Friday, September 16, 2016

I need help with this question: “...Salem folk believed that the virgin forest was the Devil’s last preserve...” How is the forest used to...

The forest as it is described in The Crucible is the meeting place where the girls, under the direction of Tituba, conjure spirits and dance. The implications is that the forest has spaces hidden from view so that the girls can do these things in secret. But also, being outdoors and closer to nature, the forest represents the wild and untamed aspects of human nature. Reverend Parris refers to his daughter and niece "dancing like heathens" in the forest; heathen is a word for one who does not worship God, and the word "heathen" is derived from "heath dweller" which means one who lives close to nature, and is thereby seen as not following the dominant religious faith. This is an attitude that comes from the the age of superstition that characterized the witch hunts in Europe and America; it has to do with city dwellers being more sophisticated than urban dwellers, since city dwellers are more likely to be literate, and able to read the Bible, etc. 
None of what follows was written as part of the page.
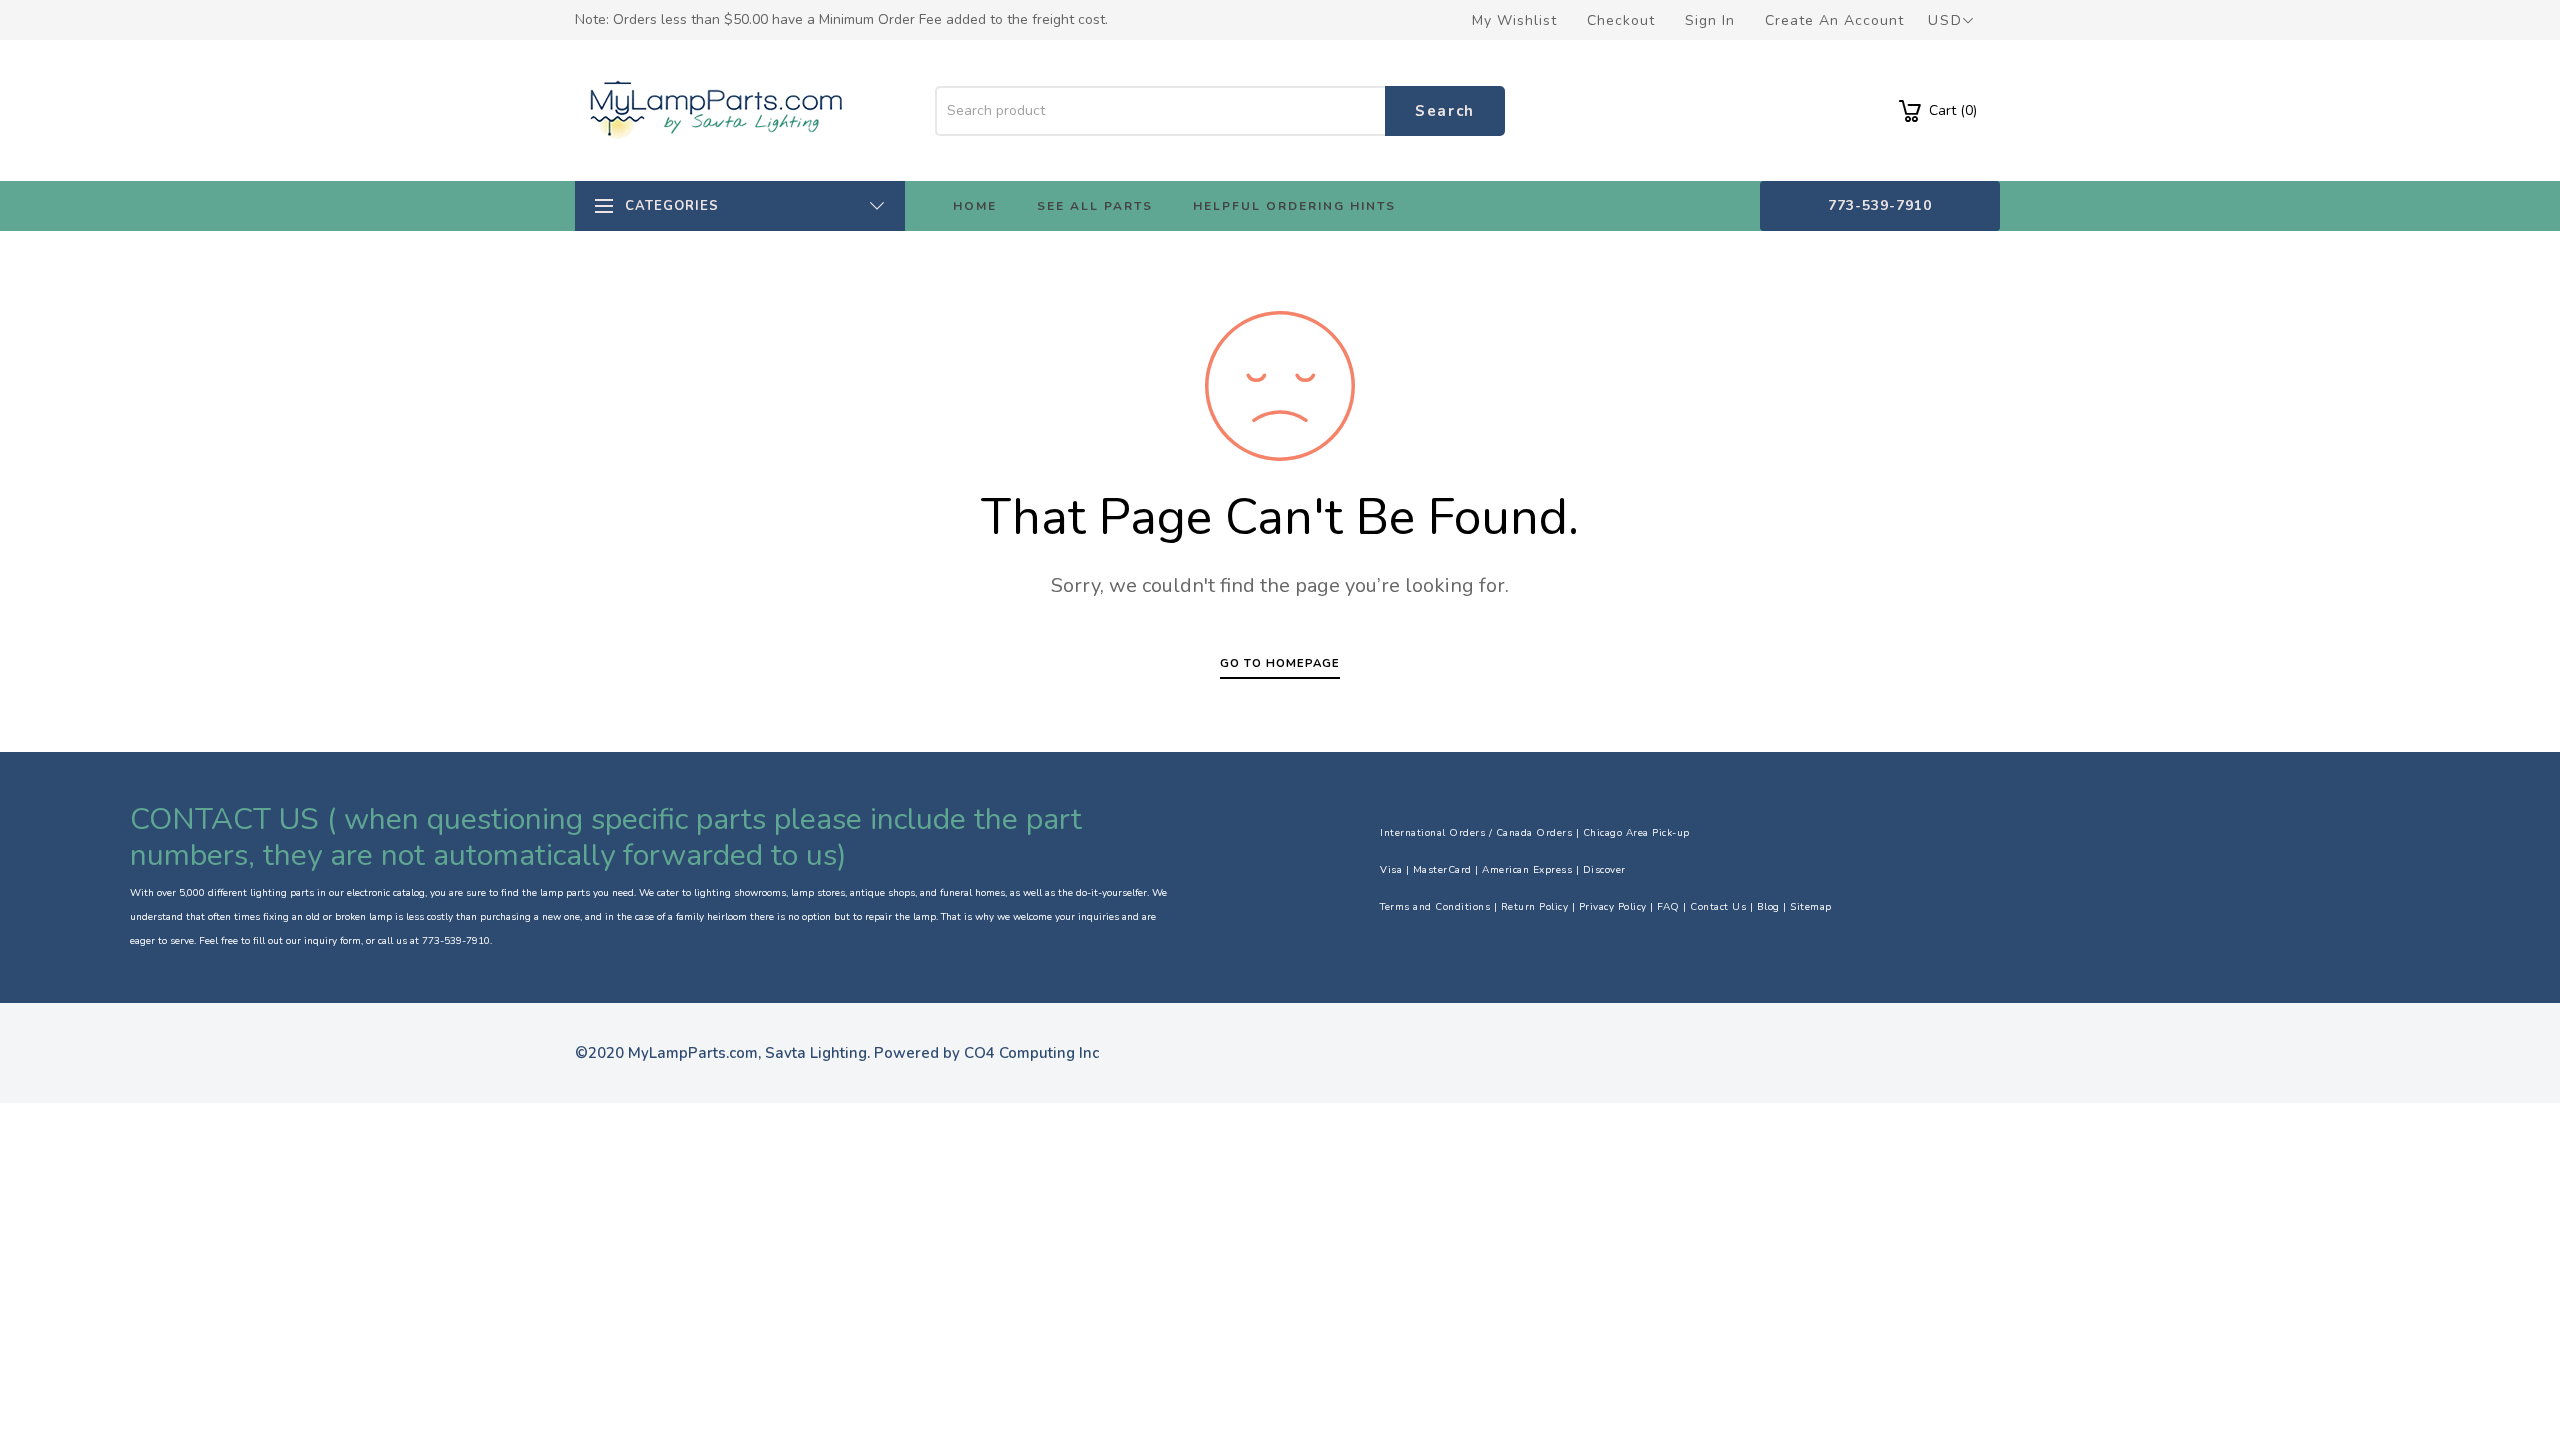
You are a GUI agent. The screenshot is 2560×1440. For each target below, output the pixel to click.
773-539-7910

The forest is generally a symbol that is associated with a primordial archetype like that described by Jung; it represents darkness and possible evil. Different archetypes are connected to different qualities within human thought and emotions; the forest is connected to the "shadow self" and its similarity to untamed nature and animalistic instincts. There is a connection to sex as well, and its expression being linked to our animalistic selves; and elsewhere in the play John Proctor refers to his affair with Abigail as similar to what "beasts" do.